VALLEY FORGE, Pa. — The PJM Markets and Reliability Committee rejected a proposal to modify how generators with co-located load not interconnected with the RTO’s grid may participate in its capacity market.

The package, which was sponsored by Exelon in the Market Implementation Committee, received 19.5% support during the Oct. 25 vote. (See “Stakeholders Endorse Proposal on Co-located Load,” PJM MIC Briefs: Aug. 9, 2023.)

The proposal would have required that the generation and load each be separately metered, with the generator being designated as a load-serving entity for the load. The generator would have been billed for the energy consumed by the co-located load as an LSE in settlement.

Exelon Vice President of Federal Regulatory Affairs Sharon Midgley said the proposal would allow the generator to offer its full accredited capability as capacity and require the load to pay for a capacity commitment through LSE charges. She said the proposal would effectively be a net financial derate for capacity market participation.

Constellation Director of Wholesale Market Development Adrien Ford urged the committee to vote against the proposal, referring to her comments during the package’s first read in September arguing, in which she argued that it would violate the Federal Power Act by considering load not receiving energy from PJM’s grid to be FERC jurisdictional.

Midgley responded that the load under the proposal would be retail and end-use.

Independent Market Monitor Joe Bowring said that the IMM opposed the proposal because, despite its designation of the generator as an LSE, it would permit the same capacity to be sold twice.

PJM’s Tim Horger said that several proposed amendments were dropped based on stakeholder feedback in September and a determination that they were not necessary. He offered a friendly amendment, which the commission accepted, to adjust the cost-based offer definition to be in line with changes made throughout the manuals following the shift to cost- and market-based offers. In the event that the larger proposal did not pass, he said that PJM would seek to make the revisions as a standalone manual change.

Stakeholders have been discussing how to account for generators with co-located load, both in configurations where the load is interconnected to the wider PJM grid or only capable of receiving energy from the generator. Several proposals addressing both were voted on by the MIC in August, but none regarding grid-connected load were endorsed, and Exelon’s was the only one for unconnected load to pass.

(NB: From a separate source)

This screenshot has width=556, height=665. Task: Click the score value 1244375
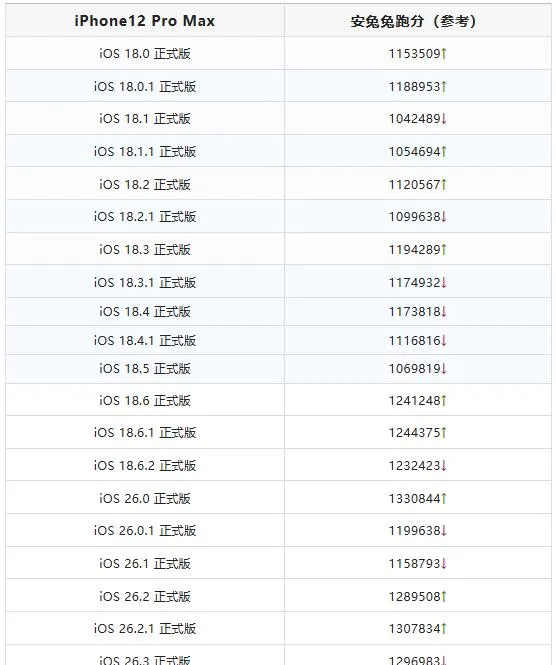(415, 433)
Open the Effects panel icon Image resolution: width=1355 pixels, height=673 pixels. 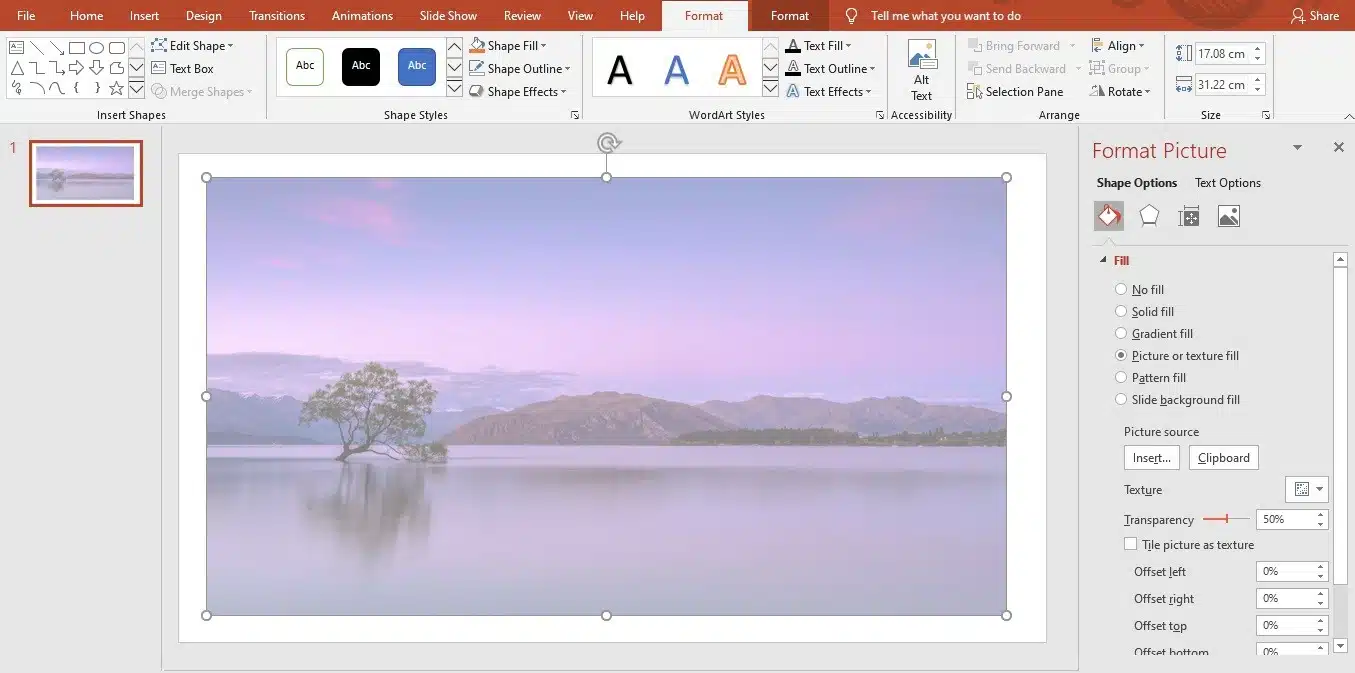tap(1148, 215)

Stakeholders Mixed on Sunsetting Clean Attribute Procurement STF

Stakeholders are considering terminating the work of the Clean Attribute Procurement Senior Task Force (CAPSTF) following several states opting to form a working group outside the PJM process to explore the creation of a voluntary market for trading clean energy attributes that is not under FERC jurisdiction.

The CAPSTF’s work culminated in three proposals being polled in May, but none received the majority support needed to advance to the MRC. The poll did show overwhelming support for putting the task force on hiatus while the Critical Issue Fast Path (CIFP) process on the capacity market that, initiated in February, ran its course.

The effort is being spearheaded by Ryann Reagan, of the New Jersey Board of Public Utilities, who told RTO Insider that the state working group is primarily focused on a forward clean energy market (FCEM) design, which she said is a process similar to the proposal that received the largest share of support in the poll at 41%.

The concept would allow the trading of products representing clean energy attributes, as well as existing renewable energy credits (RECs). PJM currently administers a registry of RECs through the subsidiary PJM EIS (Environmental Information Services), but it does not facilitate the trading of credits.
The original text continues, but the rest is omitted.